Directions for this task:
Leave out the pictures and print precisely the lines from the line with "Click the Tester information section heading" to the final line of the entries, both ends included.

[Pixel coordinate grounding data]
________________

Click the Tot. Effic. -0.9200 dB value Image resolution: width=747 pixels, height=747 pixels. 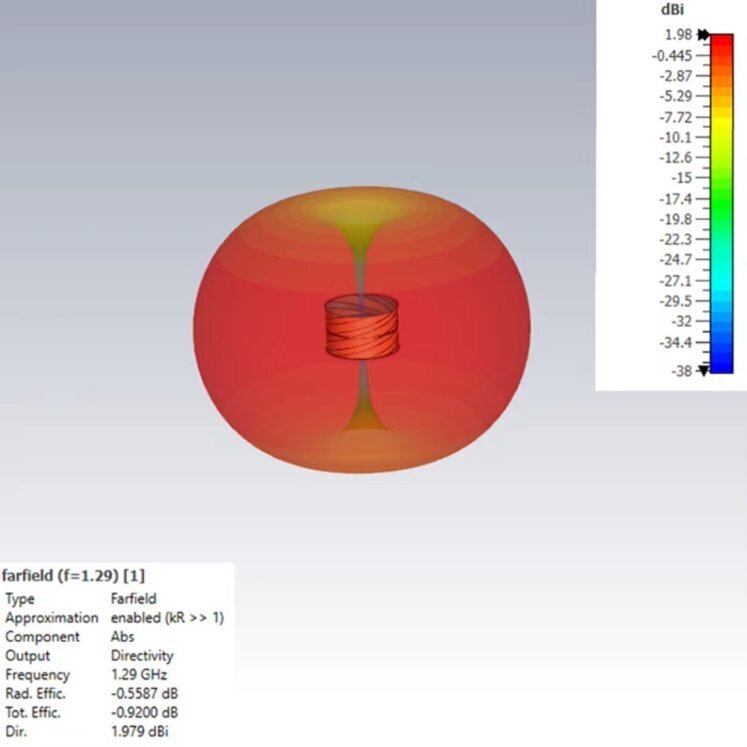pos(147,713)
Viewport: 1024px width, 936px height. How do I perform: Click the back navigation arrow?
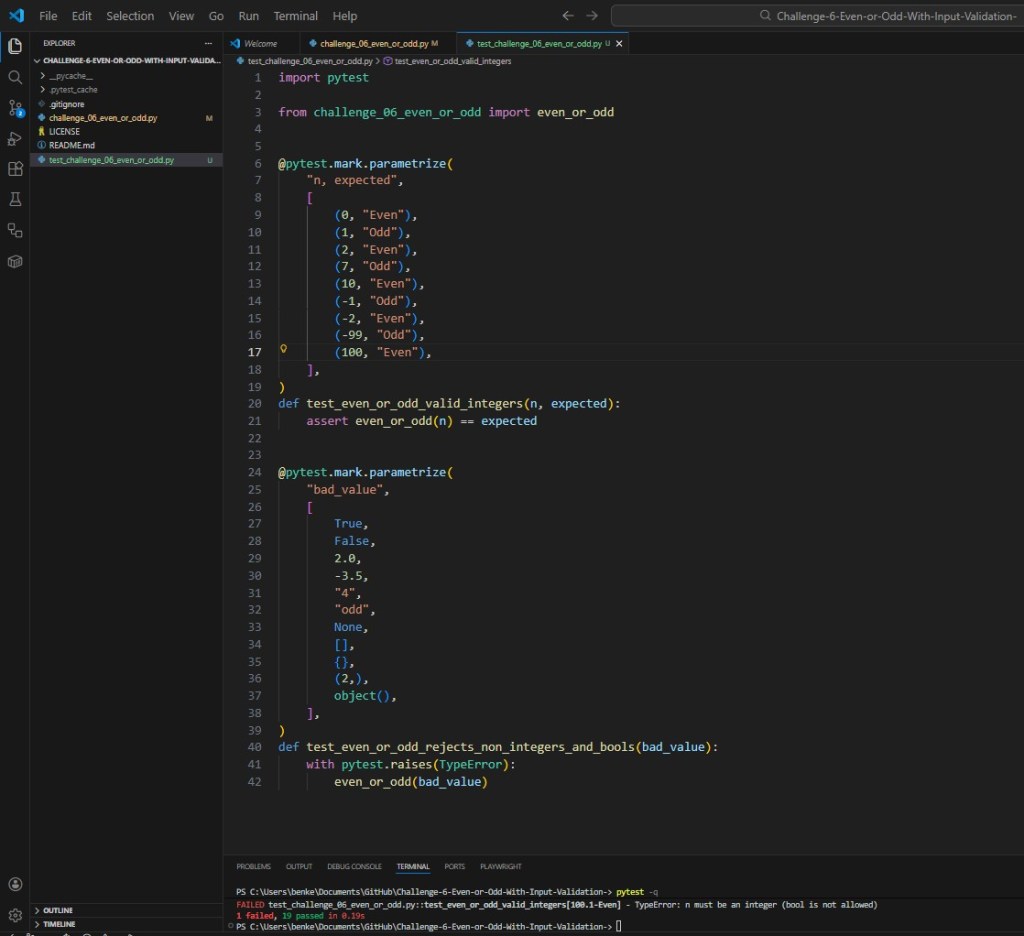[568, 15]
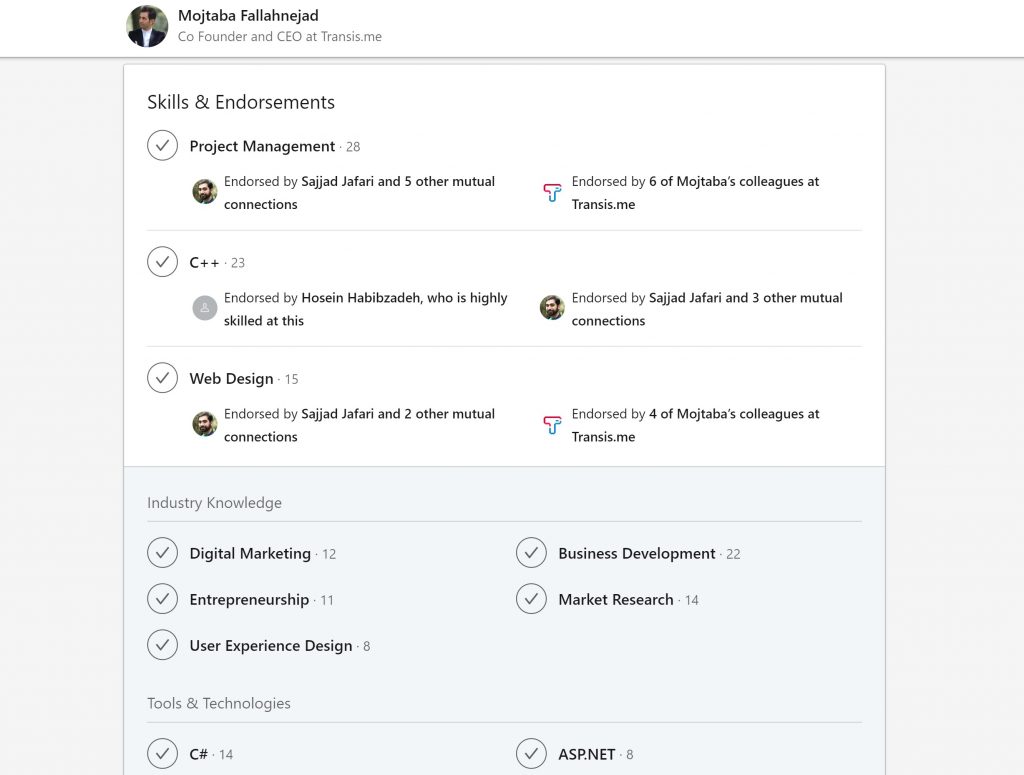Click the Transis.me logo under Web Design

(x=552, y=424)
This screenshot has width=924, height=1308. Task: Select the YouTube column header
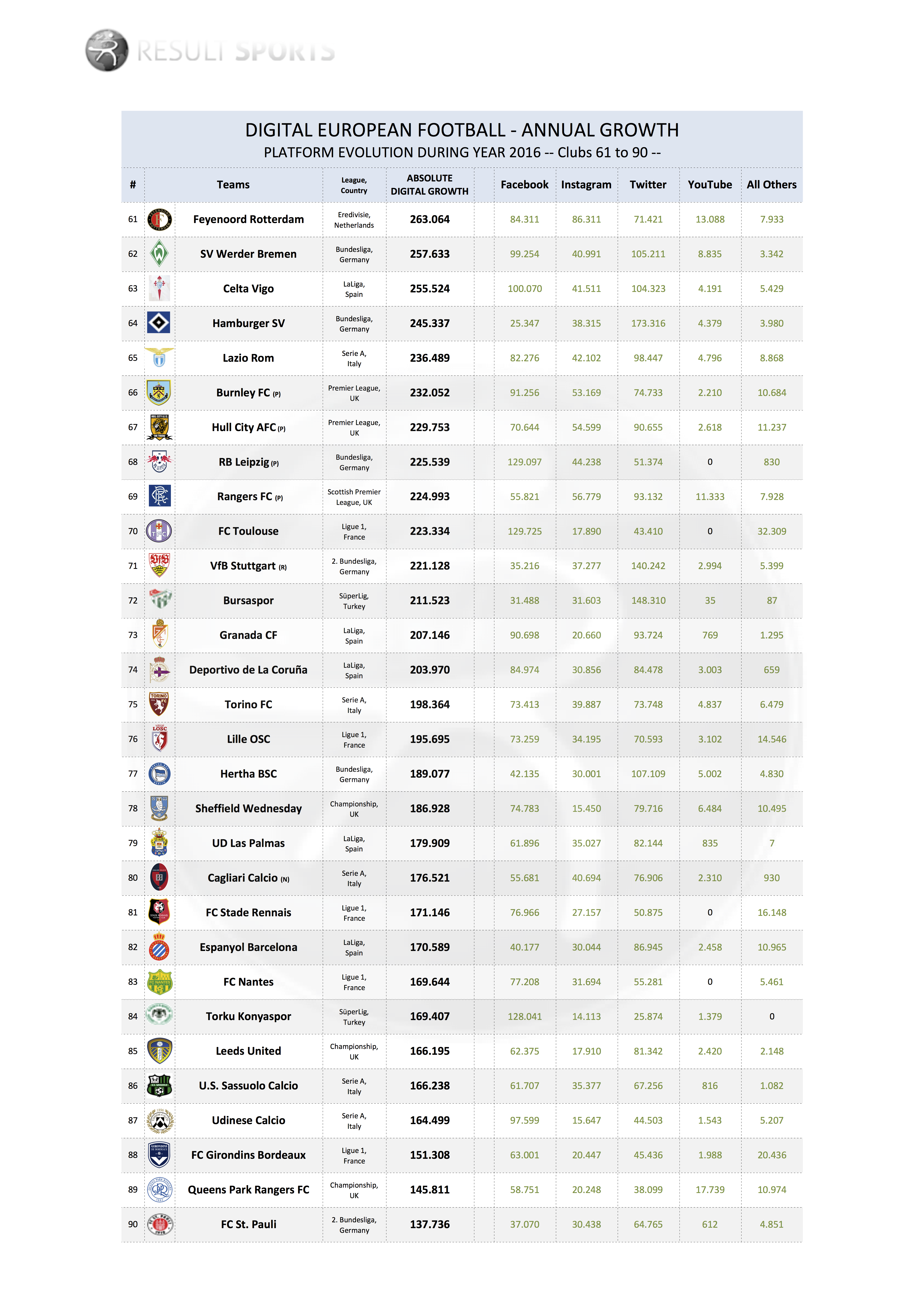[x=709, y=185]
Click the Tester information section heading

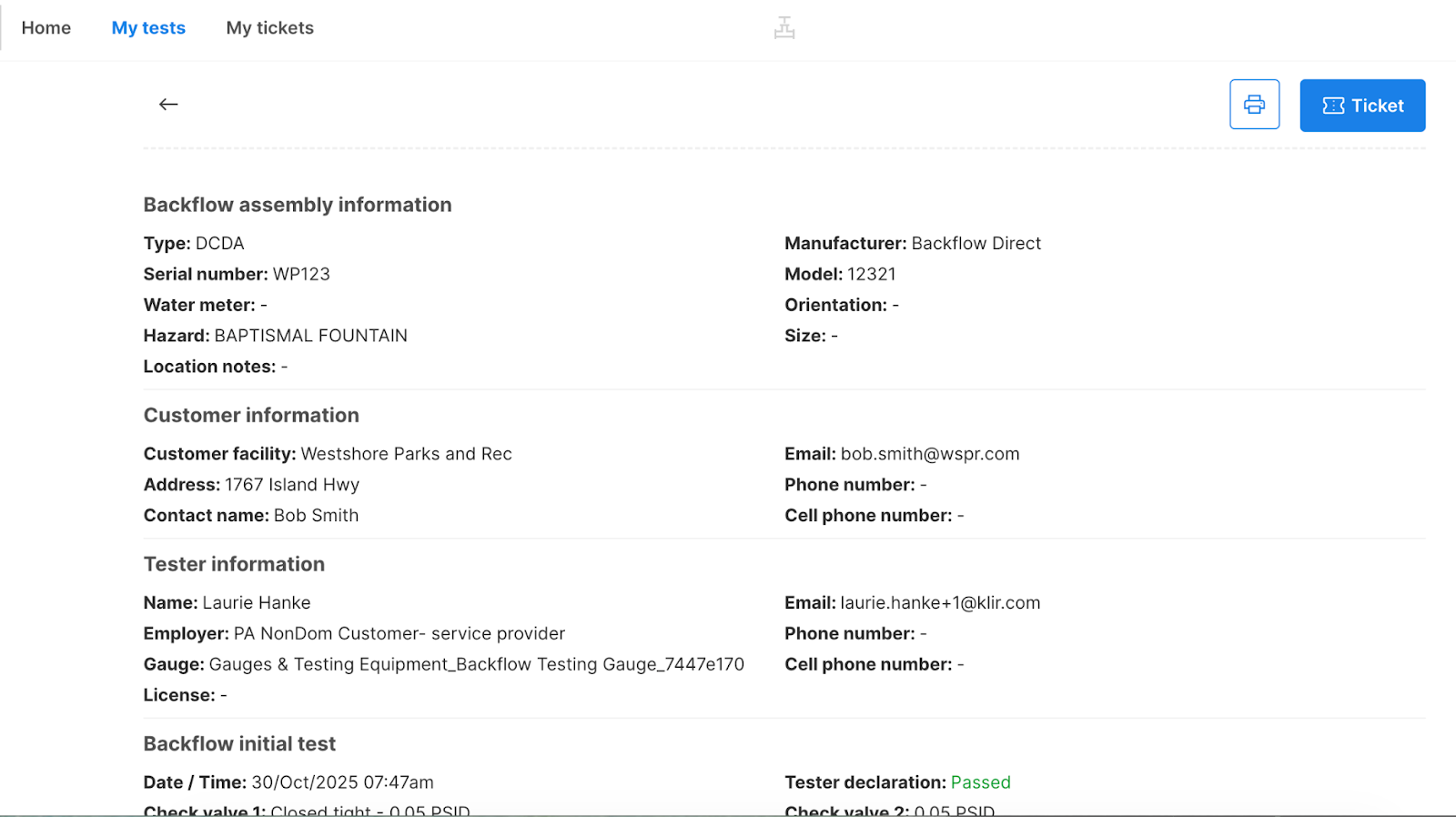tap(234, 564)
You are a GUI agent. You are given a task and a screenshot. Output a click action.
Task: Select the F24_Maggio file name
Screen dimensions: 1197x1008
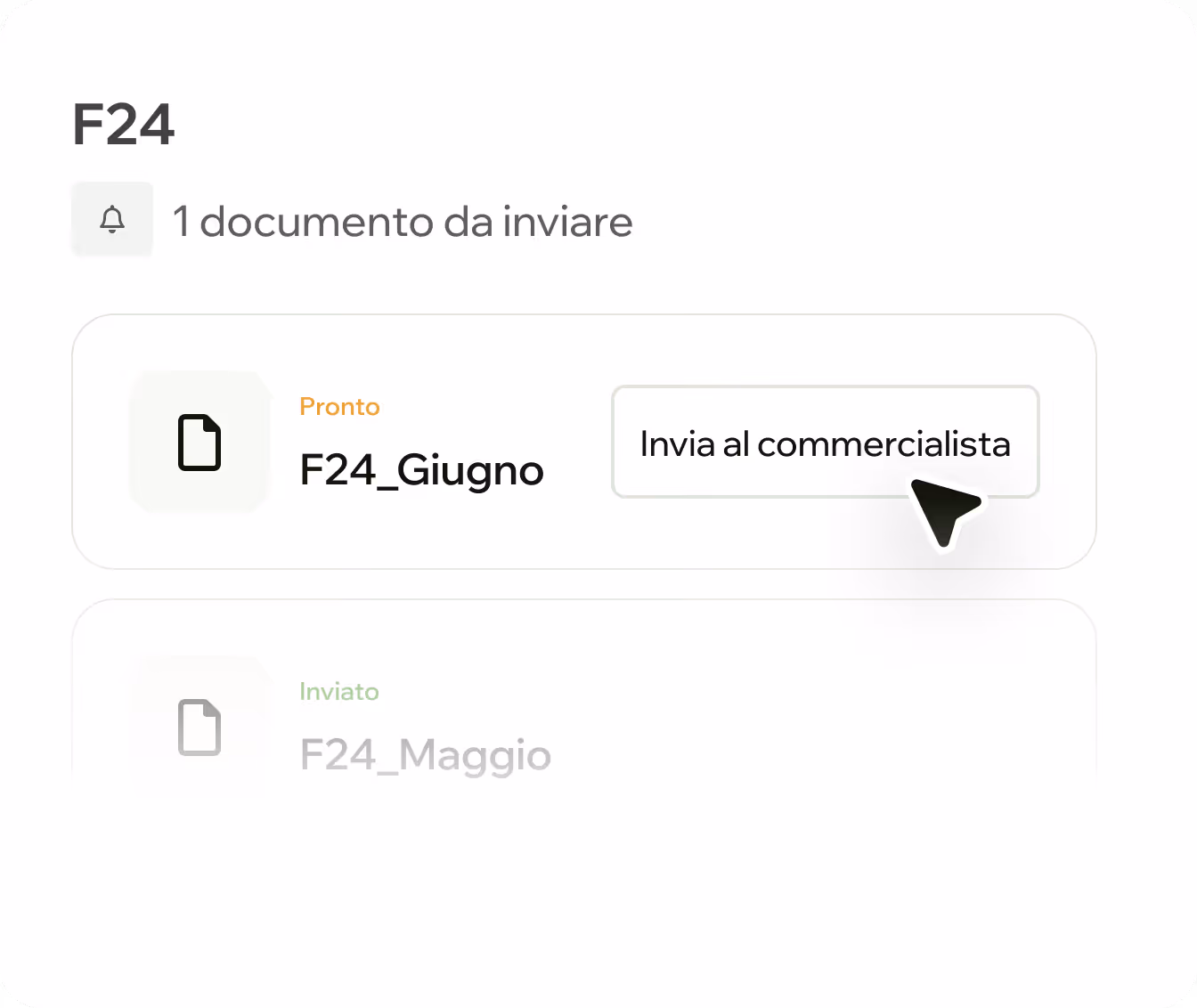pyautogui.click(x=426, y=755)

________________

Final answer:
Click the Tester information section heading

tap(234, 564)
You are a GUI agent. You are given a task and a screenshot. Output a click action.
Task: Select the F24_Maggio file name
Screen dimensions: 1197x1008
pyautogui.click(x=426, y=755)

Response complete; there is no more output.